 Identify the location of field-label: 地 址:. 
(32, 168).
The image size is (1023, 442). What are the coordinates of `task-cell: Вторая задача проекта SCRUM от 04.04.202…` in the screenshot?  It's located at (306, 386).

* * *

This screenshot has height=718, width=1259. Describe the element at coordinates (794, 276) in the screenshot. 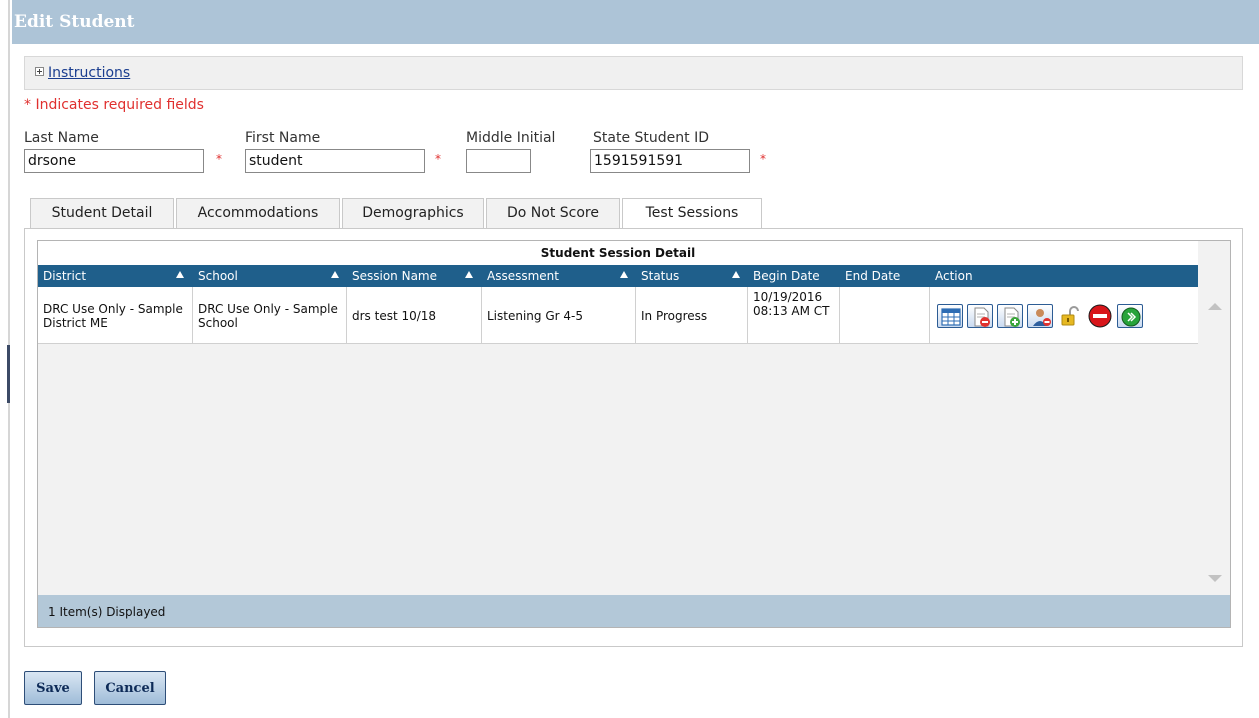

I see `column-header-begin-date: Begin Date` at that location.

■ **What you should do**:
Extract the data word for word. Start at the line that has "Identify the location of field-label: 地 址:." and stop after the line that has "The image size".

■ **Completed exercise**:
 Identify the location of field-label: 地 址:. 
(32, 168).
The image size is (1023, 442). What are the coordinates of `task-cell: Вторая задача проекта SCRUM от 04.04.202…` in the screenshot?  It's located at (306, 386).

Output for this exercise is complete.